Growth in the euro area came in a little bit stronger in the third quarter as growth is up 1.1% compared to 0.6% in the second quarter and 2.3% in the first quarter. These are annualized quarter-to-quarter results. Ranked on growth rate data back to 1997, the EMU 1.4% GDP growth rate has a 41.3 percentile standing which puts it below its median growth rate for this period.
Among the countries in the table that includes 16 European countries, Japan, as well as the European Monetary Union aggregate, only 6 countries have growth rates above their medians in 2025-Q3. One of them, Denmark, is not a monetary union member; it has a standing in its 90.2 percentile. Ireland has a rank standing in its 83.7 percentile. Portugal has a growth standing in its 66.3 percentile. Greece's growth rate is in its 60.9 percentile. Cyprus’ standing is in its 57.6 percentile. The median growth rate among reporting members has year-over-year growth at 2.0% and that's a 41.3 percentile standing.
Quarterly growth in the third quarter decelerates in four of the reporting monetary union countries. This is down from 9 decelerations in the second quarter. Growth also decelerates in the third quarter in six countries when measured on a year-over-year basis. Monetary union growth decelerates year-over-year as well.
There's not a particular pattern to the median growth rate, which was at 2.2% on the fourth quarter of 2024, slipped to 1.7% in 2025-Q1 and then to 1.6% in in 2025-Q2, and it has picked up to a 2% pace in the third quarter of 2025. The monetary union overall growth rate which is weighted for the size of the underlying economies, shows 1.3% growth in the fourth quarter of 2024, stepping up to 1.6% in the first quarter, remaining at 1.6% in the second quarter, and then slipping slightly to 1.4% in the third quarter of 2025.
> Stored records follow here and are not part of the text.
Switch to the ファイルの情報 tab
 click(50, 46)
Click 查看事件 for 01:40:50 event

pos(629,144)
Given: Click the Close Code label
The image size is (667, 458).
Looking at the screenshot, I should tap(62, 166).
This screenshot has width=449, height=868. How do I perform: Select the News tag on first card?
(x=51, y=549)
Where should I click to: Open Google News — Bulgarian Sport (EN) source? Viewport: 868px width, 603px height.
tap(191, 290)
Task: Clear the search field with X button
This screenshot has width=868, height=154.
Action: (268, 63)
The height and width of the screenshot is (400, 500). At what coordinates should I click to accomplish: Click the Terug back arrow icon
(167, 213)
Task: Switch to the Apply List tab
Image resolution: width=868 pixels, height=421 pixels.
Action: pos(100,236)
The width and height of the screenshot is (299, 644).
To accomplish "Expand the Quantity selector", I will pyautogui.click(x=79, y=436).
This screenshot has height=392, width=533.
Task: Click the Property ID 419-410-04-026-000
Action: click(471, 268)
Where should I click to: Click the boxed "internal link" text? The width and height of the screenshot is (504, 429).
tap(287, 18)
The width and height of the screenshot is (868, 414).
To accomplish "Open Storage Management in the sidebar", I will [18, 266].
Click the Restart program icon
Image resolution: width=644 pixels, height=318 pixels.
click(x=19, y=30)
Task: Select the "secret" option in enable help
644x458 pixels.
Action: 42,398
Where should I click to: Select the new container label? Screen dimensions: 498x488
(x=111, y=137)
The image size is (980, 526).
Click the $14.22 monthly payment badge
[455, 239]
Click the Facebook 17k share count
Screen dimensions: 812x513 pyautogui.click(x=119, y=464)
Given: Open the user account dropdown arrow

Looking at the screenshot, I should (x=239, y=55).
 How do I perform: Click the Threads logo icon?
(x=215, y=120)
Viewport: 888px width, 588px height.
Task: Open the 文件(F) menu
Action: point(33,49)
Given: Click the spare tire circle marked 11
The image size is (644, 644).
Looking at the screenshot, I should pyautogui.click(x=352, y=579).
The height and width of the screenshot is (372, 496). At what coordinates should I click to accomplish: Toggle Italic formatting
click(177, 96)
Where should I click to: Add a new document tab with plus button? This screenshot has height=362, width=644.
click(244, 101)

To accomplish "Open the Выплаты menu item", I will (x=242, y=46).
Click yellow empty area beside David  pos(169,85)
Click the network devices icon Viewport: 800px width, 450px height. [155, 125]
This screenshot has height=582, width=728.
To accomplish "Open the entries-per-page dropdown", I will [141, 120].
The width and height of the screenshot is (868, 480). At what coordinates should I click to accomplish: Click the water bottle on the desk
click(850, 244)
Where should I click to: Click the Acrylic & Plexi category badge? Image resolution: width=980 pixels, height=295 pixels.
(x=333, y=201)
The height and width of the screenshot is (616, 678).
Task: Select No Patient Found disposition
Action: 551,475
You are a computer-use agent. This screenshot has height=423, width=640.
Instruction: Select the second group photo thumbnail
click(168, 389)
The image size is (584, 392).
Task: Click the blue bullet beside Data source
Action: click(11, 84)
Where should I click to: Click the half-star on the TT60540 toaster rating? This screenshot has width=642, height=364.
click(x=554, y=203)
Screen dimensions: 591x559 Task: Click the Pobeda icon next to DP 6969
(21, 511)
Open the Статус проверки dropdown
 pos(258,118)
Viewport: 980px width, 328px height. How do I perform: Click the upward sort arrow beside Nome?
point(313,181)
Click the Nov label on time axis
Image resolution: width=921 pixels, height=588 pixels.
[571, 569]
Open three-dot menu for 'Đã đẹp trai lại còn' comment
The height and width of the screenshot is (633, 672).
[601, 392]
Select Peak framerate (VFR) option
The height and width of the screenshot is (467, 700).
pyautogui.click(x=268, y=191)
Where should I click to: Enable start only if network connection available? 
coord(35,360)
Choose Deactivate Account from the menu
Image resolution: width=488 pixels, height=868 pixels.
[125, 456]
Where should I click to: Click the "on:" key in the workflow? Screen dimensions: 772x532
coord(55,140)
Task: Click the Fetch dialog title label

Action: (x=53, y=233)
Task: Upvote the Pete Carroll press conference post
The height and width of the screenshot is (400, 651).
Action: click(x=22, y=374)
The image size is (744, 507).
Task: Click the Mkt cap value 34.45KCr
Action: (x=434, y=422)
Growth is favored in the smaller economies in the European Monetary Union as the four largest economies have a year-on-year growth rate that is below the growth rate for the rest of the European Monetary Union in each of the last four quarters. The year-over-year growth rate for the third quarter shows the largest four EMU economies are growing at a 0.9% year-over-year pace compared with 2.7% pace for the rest of the monetary union. This strength is also reflected in the growth standings with the four largest economies having a growth rate standing at their 37th percentile, compared to a 57.6 percentile for the rest of the monetary union.
We have no comparison for the United States right now because U.S. GDP has been delayed by the U.S. shutdown dynamics. But both Japan and Switzerland are logging relatively weak growth rates in the third quarter of 2025, with Japan at 1.1% year-over-year and Switzerland at 0.5%. Japan's growth rate is still a 50th percentile ranking while Switzerland's growth rate is a 13.6 percentile ranking against its historic results.
The growth rate for the monetary union is revised lightly higher than it was; still, it shows growth slowing quarter-to-quarter on an annualized basis. Only three of the monetary union reporting countries in the third quarter show quarterly growth actually falling; German growth is dead flat at zero. The overall monetary union growth rate is still quite moderate on a quarterly as well as annual basis. However, growth is still in train; inflation remains moderate. Growth in the monetary union is generally supported more by the smaller countries than by the large countries.